10 февраля 1919 года в Покровском соборе Бизюкова монастыря шло богослужение. Махновцы, воевавшие тогда на стороне большевиков, ворвались в храм. Схватив священников и служителей из братии, красные партизаны затащили их в «запорожский» погреб. Золото требовалось махновцам; рассчитывали, что в богатом монастыре, который беспрестанно с конца 1917 года грабили большевицкие банды, оставалось еще, чем поживиться. От чего больше озверели бандиты — от отсутствия добычи или кротости монашеской? Пленников изрубили шашками: кровь брызгала и темными полосами стекала по стенами подвала… Оставшихся по каменной лестнице свели вниз, к покрытому льдом Днепру. Братья, перекрестившись, падали в прорубь.

Письменное задание: Перепишите отрывок из рассказа о событиях в Бизюковом монастыре, начиная со слов «10 февраля 1919» и заканчивая словами «перекрестившись, падали в прорубь.». Замените в нём «шашками» на «саблями».

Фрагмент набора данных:
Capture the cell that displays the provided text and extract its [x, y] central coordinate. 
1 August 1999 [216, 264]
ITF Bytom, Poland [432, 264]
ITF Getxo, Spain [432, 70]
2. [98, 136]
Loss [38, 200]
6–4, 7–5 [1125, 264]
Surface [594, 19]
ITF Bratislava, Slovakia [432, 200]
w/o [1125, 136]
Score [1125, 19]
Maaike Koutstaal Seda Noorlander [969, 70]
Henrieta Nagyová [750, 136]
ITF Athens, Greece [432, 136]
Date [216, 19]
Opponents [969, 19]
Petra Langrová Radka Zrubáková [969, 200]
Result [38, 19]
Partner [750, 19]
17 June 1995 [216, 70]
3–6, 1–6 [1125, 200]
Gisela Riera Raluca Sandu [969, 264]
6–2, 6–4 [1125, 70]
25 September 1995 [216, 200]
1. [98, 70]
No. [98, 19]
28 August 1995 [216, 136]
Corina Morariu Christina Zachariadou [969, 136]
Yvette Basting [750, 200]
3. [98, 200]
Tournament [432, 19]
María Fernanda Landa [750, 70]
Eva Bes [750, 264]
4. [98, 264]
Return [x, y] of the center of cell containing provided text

---

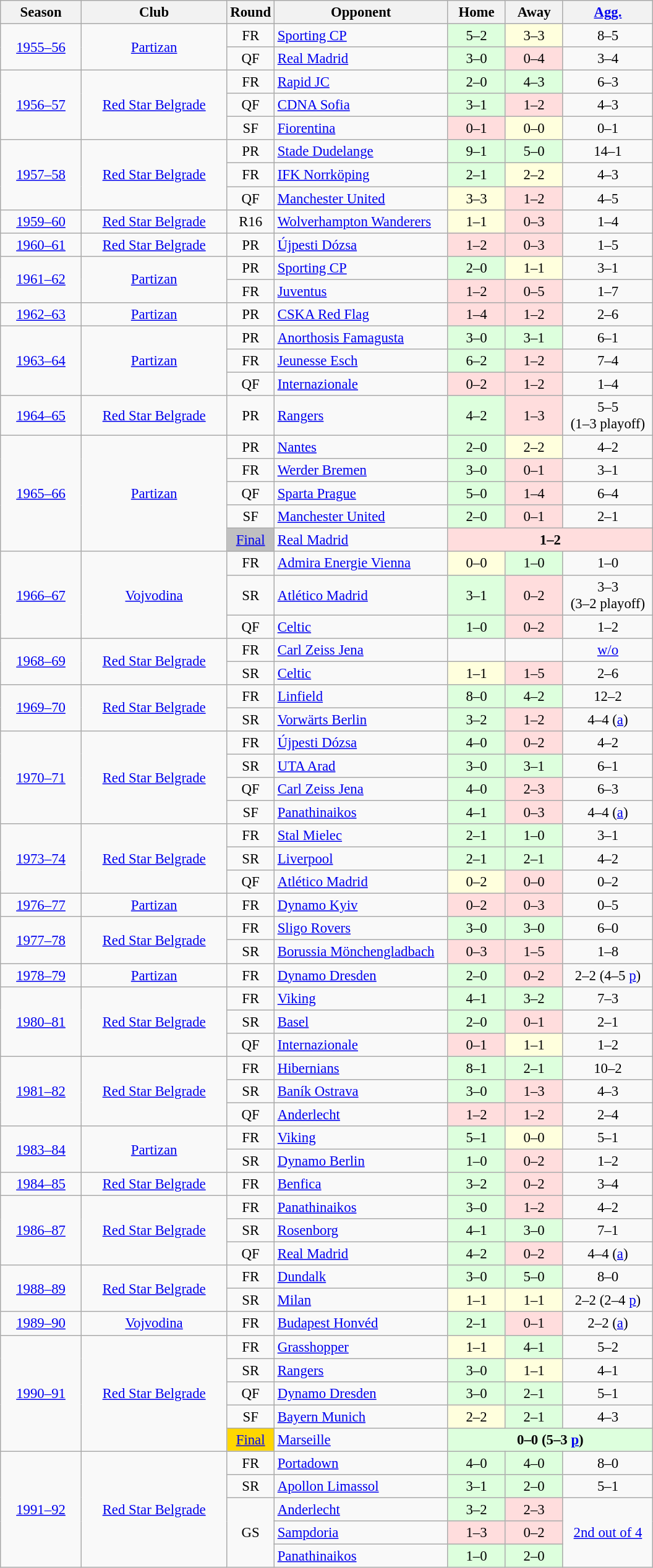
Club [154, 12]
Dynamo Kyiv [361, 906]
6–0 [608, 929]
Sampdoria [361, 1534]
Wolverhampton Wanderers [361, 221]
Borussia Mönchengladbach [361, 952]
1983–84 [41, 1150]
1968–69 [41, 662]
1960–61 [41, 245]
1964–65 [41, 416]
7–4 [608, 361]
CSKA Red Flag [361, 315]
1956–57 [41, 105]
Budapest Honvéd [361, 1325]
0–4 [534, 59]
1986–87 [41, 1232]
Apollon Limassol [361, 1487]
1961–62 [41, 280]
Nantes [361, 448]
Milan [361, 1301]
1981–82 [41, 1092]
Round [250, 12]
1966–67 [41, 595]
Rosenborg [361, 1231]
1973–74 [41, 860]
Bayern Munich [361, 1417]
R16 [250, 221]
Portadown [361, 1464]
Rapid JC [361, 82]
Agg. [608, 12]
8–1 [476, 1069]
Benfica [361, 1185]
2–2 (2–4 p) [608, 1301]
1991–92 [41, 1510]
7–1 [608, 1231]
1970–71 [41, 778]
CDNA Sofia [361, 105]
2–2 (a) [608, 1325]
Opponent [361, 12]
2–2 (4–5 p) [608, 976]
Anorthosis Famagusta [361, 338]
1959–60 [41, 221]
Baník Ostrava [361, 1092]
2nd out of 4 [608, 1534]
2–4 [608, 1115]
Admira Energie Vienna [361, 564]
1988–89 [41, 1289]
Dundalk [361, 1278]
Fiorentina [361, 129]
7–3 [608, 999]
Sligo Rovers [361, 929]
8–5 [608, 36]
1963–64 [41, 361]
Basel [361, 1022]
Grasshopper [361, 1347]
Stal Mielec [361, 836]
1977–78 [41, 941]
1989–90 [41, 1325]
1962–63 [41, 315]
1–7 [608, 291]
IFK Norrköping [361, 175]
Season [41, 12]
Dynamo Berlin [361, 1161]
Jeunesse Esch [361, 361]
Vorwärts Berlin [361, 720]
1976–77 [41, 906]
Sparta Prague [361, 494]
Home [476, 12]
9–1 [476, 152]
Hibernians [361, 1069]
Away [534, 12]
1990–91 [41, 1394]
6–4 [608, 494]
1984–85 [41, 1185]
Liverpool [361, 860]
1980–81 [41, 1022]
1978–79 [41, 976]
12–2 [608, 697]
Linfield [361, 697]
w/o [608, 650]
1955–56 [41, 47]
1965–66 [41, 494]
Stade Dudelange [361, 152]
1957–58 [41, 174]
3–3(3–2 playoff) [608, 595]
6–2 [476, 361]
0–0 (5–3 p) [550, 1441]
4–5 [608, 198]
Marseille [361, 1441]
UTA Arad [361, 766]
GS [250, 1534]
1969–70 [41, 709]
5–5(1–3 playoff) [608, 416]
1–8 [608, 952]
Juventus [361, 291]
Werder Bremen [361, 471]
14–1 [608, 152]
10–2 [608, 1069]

Ответ на задание:
10 февраля 1919 года в Покровском соборе Бизюкова монастыря шло богослужение. Махновцы, воевавшие тогда на стороне большевиков, ворвались в храм. Схватив священников и служителей из братии, красные партизаны затащили их в «запорожский» погреб. Золото требовалось махновцам; рассчитывали, что в богатом монастыре, который беспрестанно с конца 1917 года грабили большевицкие банды, оставалось еще, чем поживиться. От чего больше озверели бандиты — от отсутствия добычи или кротости монашеской? Пленников изрубили саблями: кровь брызгала и темными полосами стекала по стенами подвала… Оставшихся по каменной лестнице свели вниз, к покрытому льдом Днепру. Братья, перекрестившись, падали в прорубь.